▶
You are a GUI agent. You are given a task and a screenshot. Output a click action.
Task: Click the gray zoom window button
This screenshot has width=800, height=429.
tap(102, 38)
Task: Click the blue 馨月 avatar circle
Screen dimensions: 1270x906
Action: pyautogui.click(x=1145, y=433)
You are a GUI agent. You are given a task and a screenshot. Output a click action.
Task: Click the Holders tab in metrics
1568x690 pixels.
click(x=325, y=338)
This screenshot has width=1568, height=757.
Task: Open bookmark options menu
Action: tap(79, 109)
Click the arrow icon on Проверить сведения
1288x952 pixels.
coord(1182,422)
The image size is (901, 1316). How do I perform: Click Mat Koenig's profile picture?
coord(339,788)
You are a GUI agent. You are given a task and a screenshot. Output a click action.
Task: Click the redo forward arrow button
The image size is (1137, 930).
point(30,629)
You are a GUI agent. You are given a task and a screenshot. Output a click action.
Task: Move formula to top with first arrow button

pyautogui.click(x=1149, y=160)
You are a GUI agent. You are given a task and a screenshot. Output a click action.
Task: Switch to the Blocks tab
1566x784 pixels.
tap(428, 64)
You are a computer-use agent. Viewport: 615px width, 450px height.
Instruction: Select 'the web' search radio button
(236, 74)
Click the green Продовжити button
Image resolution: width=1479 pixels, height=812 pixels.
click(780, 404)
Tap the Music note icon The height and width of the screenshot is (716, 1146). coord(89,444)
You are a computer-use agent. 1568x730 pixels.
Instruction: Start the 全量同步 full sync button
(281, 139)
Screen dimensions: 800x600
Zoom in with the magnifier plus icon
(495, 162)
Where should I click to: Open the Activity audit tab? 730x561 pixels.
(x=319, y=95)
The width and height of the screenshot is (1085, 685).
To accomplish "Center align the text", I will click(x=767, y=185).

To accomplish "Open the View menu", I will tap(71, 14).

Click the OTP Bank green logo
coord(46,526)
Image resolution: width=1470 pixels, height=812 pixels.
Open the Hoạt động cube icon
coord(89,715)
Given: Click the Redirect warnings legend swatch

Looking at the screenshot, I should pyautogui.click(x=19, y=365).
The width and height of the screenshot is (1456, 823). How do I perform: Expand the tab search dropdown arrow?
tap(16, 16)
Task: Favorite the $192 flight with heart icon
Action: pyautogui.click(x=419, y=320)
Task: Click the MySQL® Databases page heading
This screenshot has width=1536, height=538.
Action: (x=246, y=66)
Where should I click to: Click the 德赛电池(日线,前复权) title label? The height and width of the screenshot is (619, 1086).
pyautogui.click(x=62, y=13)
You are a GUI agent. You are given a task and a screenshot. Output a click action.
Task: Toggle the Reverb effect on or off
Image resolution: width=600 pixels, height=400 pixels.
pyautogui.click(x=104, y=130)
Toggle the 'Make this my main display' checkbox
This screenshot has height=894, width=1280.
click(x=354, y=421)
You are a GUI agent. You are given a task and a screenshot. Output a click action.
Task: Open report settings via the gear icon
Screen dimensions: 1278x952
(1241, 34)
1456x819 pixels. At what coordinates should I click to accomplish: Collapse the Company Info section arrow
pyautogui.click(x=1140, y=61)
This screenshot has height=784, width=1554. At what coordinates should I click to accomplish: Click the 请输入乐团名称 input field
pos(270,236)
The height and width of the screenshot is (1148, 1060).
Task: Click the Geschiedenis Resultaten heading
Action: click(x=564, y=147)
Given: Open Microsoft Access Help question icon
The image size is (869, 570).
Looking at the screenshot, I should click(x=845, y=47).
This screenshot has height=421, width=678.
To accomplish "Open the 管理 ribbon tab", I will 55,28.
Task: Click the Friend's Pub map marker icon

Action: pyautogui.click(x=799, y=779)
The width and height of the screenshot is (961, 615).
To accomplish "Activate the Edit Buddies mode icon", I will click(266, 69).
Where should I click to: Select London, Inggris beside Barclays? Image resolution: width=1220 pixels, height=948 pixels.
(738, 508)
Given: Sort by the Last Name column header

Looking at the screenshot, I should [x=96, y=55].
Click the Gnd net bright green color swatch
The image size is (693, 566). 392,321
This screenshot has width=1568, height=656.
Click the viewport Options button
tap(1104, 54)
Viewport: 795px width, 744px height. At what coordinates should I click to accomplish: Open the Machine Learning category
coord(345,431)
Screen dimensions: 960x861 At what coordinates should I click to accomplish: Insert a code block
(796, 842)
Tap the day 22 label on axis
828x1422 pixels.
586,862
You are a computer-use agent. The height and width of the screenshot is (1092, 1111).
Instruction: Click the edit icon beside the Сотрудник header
◀
— Goal of the exercise —
Word for word, give the records again.

— Reply to the task —
You are a GUI agent. You are given a task and a screenshot. Output a click action.
Task: Click the gray zoom window button
This screenshot has width=800, height=429.
tap(102, 38)
Task: Click the blue 馨月 avatar circle
Screen dimensions: 1270x906
Action: pyautogui.click(x=1145, y=433)
You are a GUI agent. You are given a task and a screenshot. Output a click action.
Task: Click the Holders tab in metrics
1568x690 pixels.
click(x=325, y=338)
This screenshot has width=1568, height=757.
Task: Open bookmark options menu
Action: tap(79, 109)
Click the arrow icon on Проверить сведения
1288x952 pixels.
coord(1182,422)
The image size is (901, 1316). How do I perform: Click Mat Koenig's profile picture?
coord(339,788)
You are a GUI agent. You are given a task and a screenshot. Output a click action.
Task: Click the redo forward arrow button
The image size is (1137, 930).
point(30,629)
You are a GUI agent. You are given a task and a screenshot. Output a click action.
Task: Move formula to top with first arrow button

pyautogui.click(x=1149, y=160)
You are a GUI agent. You are given a task and a screenshot. Output a click action.
Task: Switch to the Blocks tab
1566x784 pixels.
tap(428, 64)
You are a computer-use agent. Viewport: 615px width, 450px height.
Instruction: Select 'the web' search radio button
(236, 74)
Click the green Продовжити button
Image resolution: width=1479 pixels, height=812 pixels.
click(780, 404)
Tap the Music note icon The height and width of the screenshot is (716, 1146). coord(89,444)
You are a computer-use agent. 1568x730 pixels.
Instruction: Start the 全量同步 full sync button
(281, 139)
Screen dimensions: 800x600
Zoom in with the magnifier plus icon
(495, 162)
Where should I click to: Open the Activity audit tab? 730x561 pixels.
(x=319, y=95)
The width and height of the screenshot is (1085, 685).
To accomplish "Center align the text", I will click(x=767, y=185).

To accomplish "Open the View menu", I will tap(71, 14).

Click the OTP Bank green logo
coord(46,526)
Image resolution: width=1470 pixels, height=812 pixels.
Open the Hoạt động cube icon
coord(89,715)
Given: Click the Redirect warnings legend swatch

Looking at the screenshot, I should pyautogui.click(x=19, y=365).
The width and height of the screenshot is (1456, 823). How do I perform: Expand the tab search dropdown arrow?
tap(16, 16)
Task: Favorite the $192 flight with heart icon
Action: pyautogui.click(x=419, y=320)
Task: Click the MySQL® Databases page heading
This screenshot has width=1536, height=538.
Action: (x=246, y=66)
Where should I click to: Click the 德赛电池(日线,前复权) title label? The height and width of the screenshot is (619, 1086).
pyautogui.click(x=62, y=13)
You are a GUI agent. You are given a task and a screenshot. Output a click action.
Task: Toggle the Reverb effect on or off
Image resolution: width=600 pixels, height=400 pixels.
pyautogui.click(x=104, y=130)
Toggle the 'Make this my main display' checkbox
This screenshot has height=894, width=1280.
click(x=354, y=421)
You are a GUI agent. You are given a task and a screenshot. Output a click action.
Task: Open report settings via the gear icon
Screen dimensions: 1278x952
(1241, 34)
1456x819 pixels. At what coordinates should I click to accomplish: Collapse the Company Info section arrow
pyautogui.click(x=1140, y=61)
This screenshot has height=784, width=1554. At what coordinates should I click to accomplish: Click the 请输入乐团名称 input field
pos(270,236)
The height and width of the screenshot is (1148, 1060).
Task: Click the Geschiedenis Resultaten heading
Action: click(x=564, y=147)
Given: Open Microsoft Access Help question icon
The image size is (869, 570).
Looking at the screenshot, I should click(x=845, y=47).
This screenshot has height=421, width=678.
To accomplish "Open the 管理 ribbon tab", I will 55,28.
Task: Click the Friend's Pub map marker icon

Action: pyautogui.click(x=799, y=779)
The width and height of the screenshot is (961, 615).
To accomplish "Activate the Edit Buddies mode icon", I will click(266, 69).
Where should I click to: Select London, Inggris beside Barclays? Image resolution: width=1220 pixels, height=948 pixels.
(738, 508)
Given: Sort by the Last Name column header

Looking at the screenshot, I should [x=96, y=55].
Click the Gnd net bright green color swatch
The image size is (693, 566). 392,321
This screenshot has width=1568, height=656.
Click the viewport Options button
tap(1104, 54)
Viewport: 795px width, 744px height. At what coordinates should I click to accomplish: Open the Machine Learning category
coord(345,431)
Screen dimensions: 960x861 At what coordinates should I click to accomplish: Insert a code block
(796, 842)
Tap the day 22 label on axis
828x1422 pixels.
586,862
You are a computer-use agent. The height and width of the screenshot is (1092, 1111).
Instruction: Click the edit icon beside the Сотрудник header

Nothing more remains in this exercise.